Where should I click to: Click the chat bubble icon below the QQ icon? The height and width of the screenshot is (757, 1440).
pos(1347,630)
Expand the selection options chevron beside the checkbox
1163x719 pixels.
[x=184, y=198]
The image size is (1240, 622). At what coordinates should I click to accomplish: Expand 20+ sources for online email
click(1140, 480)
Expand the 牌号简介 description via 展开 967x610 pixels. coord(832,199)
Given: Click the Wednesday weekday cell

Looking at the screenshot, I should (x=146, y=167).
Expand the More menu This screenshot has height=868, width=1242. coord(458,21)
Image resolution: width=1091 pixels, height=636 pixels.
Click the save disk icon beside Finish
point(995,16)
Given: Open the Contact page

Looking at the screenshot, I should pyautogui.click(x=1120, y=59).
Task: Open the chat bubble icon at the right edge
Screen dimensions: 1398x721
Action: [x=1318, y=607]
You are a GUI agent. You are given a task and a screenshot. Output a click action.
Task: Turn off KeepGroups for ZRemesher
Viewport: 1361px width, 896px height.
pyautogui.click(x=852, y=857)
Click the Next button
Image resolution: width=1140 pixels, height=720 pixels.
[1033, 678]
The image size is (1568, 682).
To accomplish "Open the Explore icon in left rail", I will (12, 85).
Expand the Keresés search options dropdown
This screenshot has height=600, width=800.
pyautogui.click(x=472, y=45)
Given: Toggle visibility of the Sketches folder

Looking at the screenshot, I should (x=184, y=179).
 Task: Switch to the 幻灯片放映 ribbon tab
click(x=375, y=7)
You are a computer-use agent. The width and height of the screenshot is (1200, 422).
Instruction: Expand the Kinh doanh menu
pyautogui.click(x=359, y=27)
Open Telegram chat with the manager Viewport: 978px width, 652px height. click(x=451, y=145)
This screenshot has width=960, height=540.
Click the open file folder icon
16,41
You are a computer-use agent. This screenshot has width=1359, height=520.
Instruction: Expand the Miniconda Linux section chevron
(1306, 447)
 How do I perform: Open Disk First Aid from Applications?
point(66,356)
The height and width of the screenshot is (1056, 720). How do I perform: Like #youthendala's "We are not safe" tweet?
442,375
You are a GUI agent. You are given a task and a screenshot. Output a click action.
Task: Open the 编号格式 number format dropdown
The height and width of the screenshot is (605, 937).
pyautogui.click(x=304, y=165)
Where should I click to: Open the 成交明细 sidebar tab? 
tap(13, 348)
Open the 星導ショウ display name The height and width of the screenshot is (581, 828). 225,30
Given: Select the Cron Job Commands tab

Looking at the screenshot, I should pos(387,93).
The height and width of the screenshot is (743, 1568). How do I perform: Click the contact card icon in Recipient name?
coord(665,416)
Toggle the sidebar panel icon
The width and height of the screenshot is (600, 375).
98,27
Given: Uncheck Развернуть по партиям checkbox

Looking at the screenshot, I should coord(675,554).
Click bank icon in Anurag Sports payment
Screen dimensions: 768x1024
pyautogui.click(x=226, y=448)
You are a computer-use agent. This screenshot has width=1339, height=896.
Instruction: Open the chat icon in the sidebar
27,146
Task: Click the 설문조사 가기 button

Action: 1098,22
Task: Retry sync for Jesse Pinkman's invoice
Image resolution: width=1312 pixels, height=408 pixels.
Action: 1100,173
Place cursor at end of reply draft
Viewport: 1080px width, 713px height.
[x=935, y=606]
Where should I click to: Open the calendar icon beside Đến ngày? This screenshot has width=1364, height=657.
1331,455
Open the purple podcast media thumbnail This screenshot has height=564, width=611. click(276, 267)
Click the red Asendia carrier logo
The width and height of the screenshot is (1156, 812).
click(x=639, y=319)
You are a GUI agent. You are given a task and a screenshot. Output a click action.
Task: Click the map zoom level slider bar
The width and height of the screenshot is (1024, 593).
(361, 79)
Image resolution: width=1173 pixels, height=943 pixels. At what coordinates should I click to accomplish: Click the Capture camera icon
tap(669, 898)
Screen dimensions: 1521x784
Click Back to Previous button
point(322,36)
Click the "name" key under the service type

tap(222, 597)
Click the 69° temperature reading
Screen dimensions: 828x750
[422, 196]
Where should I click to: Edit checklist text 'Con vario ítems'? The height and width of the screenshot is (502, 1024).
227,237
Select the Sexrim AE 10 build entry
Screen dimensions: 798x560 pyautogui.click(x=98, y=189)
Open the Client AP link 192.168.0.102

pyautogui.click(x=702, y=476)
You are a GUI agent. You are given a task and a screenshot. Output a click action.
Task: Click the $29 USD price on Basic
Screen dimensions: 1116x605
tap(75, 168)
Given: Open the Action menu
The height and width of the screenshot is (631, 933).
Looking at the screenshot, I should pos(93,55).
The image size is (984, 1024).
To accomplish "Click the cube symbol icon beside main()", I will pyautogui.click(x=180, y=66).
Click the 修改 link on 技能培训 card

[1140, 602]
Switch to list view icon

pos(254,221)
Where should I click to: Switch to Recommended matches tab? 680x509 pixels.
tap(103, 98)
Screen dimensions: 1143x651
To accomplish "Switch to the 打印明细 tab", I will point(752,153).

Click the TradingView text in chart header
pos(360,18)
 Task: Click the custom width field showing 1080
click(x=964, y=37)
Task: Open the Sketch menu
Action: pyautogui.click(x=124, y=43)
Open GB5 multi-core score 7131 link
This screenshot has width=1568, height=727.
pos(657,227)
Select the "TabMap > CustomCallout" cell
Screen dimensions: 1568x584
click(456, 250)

+++

■ Task directions: Make an exact copy of the whole listing, so that no line is lost.

■ Task response:
Where should I click to: Click the chat bubble icon below the QQ icon? The height and width of the screenshot is (757, 1440).
pos(1347,630)
Expand the selection options chevron beside the checkbox
1163x719 pixels.
[x=184, y=198]
The image size is (1240, 622). At what coordinates should I click to accomplish: Expand 20+ sources for online email
click(1140, 480)
Expand the 牌号简介 description via 展开 967x610 pixels. coord(832,199)
Given: Click the Wednesday weekday cell

Looking at the screenshot, I should (x=146, y=167).
Expand the More menu This screenshot has height=868, width=1242. coord(458,21)
Image resolution: width=1091 pixels, height=636 pixels.
Click the save disk icon beside Finish
point(995,16)
Given: Open the Contact page

Looking at the screenshot, I should pyautogui.click(x=1120, y=59).
Task: Open the chat bubble icon at the right edge
Screen dimensions: 1398x721
Action: [x=1318, y=607]
You are a GUI agent. You are given a task and a screenshot. Output a click action.
Task: Turn off KeepGroups for ZRemesher
Viewport: 1361px width, 896px height.
pyautogui.click(x=852, y=857)
Click the Next button
Image resolution: width=1140 pixels, height=720 pixels.
[1033, 678]
The image size is (1568, 682).
To accomplish "Open the Explore icon in left rail", I will (12, 85).
Expand the Keresés search options dropdown
This screenshot has height=600, width=800.
pyautogui.click(x=472, y=45)
Given: Toggle visibility of the Sketches folder

Looking at the screenshot, I should (x=184, y=179).
 Task: Switch to the 幻灯片放映 ribbon tab
click(x=375, y=7)
You are a computer-use agent. The width and height of the screenshot is (1200, 422).
Instruction: Expand the Kinh doanh menu
pyautogui.click(x=359, y=27)
Open Telegram chat with the manager Viewport: 978px width, 652px height. click(x=451, y=145)
This screenshot has width=960, height=540.
Click the open file folder icon
16,41
You are a computer-use agent. This screenshot has width=1359, height=520.
Instruction: Expand the Miniconda Linux section chevron
(1306, 447)
 How do I perform: Open Disk First Aid from Applications?
point(66,356)
The height and width of the screenshot is (1056, 720). How do I perform: Like #youthendala's "We are not safe" tweet?
442,375
You are a GUI agent. You are given a task and a screenshot. Output a click action.
Task: Open the 编号格式 number format dropdown
The height and width of the screenshot is (605, 937).
pyautogui.click(x=304, y=165)
Where should I click to: Open the 成交明细 sidebar tab? 
tap(13, 348)
Open the 星導ショウ display name The height and width of the screenshot is (581, 828). 225,30
Given: Select the Cron Job Commands tab

Looking at the screenshot, I should pos(387,93).
The height and width of the screenshot is (743, 1568). How do I perform: Click the contact card icon in Recipient name?
coord(665,416)
Toggle the sidebar panel icon
The width and height of the screenshot is (600, 375).
98,27
Given: Uncheck Развернуть по партиям checkbox

Looking at the screenshot, I should coord(675,554).
Click bank icon in Anurag Sports payment
Screen dimensions: 768x1024
pyautogui.click(x=226, y=448)
You are a computer-use agent. This screenshot has width=1339, height=896.
Instruction: Open the chat icon in the sidebar
27,146
Task: Click the 설문조사 가기 button

Action: 1098,22
Task: Retry sync for Jesse Pinkman's invoice
Image resolution: width=1312 pixels, height=408 pixels.
Action: 1100,173
Place cursor at end of reply draft
Viewport: 1080px width, 713px height.
[x=935, y=606]
Where should I click to: Open the calendar icon beside Đến ngày? This screenshot has width=1364, height=657.
1331,455
Open the purple podcast media thumbnail This screenshot has height=564, width=611. click(276, 267)
Click the red Asendia carrier logo
The width and height of the screenshot is (1156, 812).
click(x=639, y=319)
You are a GUI agent. You are given a task and a screenshot. Output a click action.
Task: Click the map zoom level slider bar
The width and height of the screenshot is (1024, 593).
(361, 79)
Image resolution: width=1173 pixels, height=943 pixels. At what coordinates should I click to accomplish: Click the Capture camera icon
tap(669, 898)
Screen dimensions: 1521x784
Click Back to Previous button
point(322,36)
Click the "name" key under the service type

tap(222, 597)
Click the 69° temperature reading
Screen dimensions: 828x750
[422, 196]
Where should I click to: Edit checklist text 'Con vario ítems'? The height and width of the screenshot is (502, 1024).
227,237
Select the Sexrim AE 10 build entry
Screen dimensions: 798x560 pyautogui.click(x=98, y=189)
Open the Client AP link 192.168.0.102

pyautogui.click(x=702, y=476)
You are a GUI agent. You are given a task and a screenshot. Output a click action.
Task: Click the $29 USD price on Basic
Screen dimensions: 1116x605
tap(75, 168)
Given: Open the Action menu
The height and width of the screenshot is (631, 933).
Looking at the screenshot, I should pos(93,55).
The image size is (984, 1024).
To accomplish "Click the cube symbol icon beside main()", I will pyautogui.click(x=180, y=66).
Click the 修改 link on 技能培训 card

[1140, 602]
Switch to list view icon

pos(254,221)
Where should I click to: Switch to Recommended matches tab? 680x509 pixels.
tap(103, 98)
Screen dimensions: 1143x651
To accomplish "Switch to the 打印明细 tab", I will point(752,153).

Click the TradingView text in chart header
pos(360,18)
 Task: Click the custom width field showing 1080
click(x=964, y=37)
Task: Open the Sketch menu
Action: pyautogui.click(x=124, y=43)
Open GB5 multi-core score 7131 link
This screenshot has width=1568, height=727.
pos(657,227)
Select the "TabMap > CustomCallout" cell
Screen dimensions: 1568x584
click(456, 250)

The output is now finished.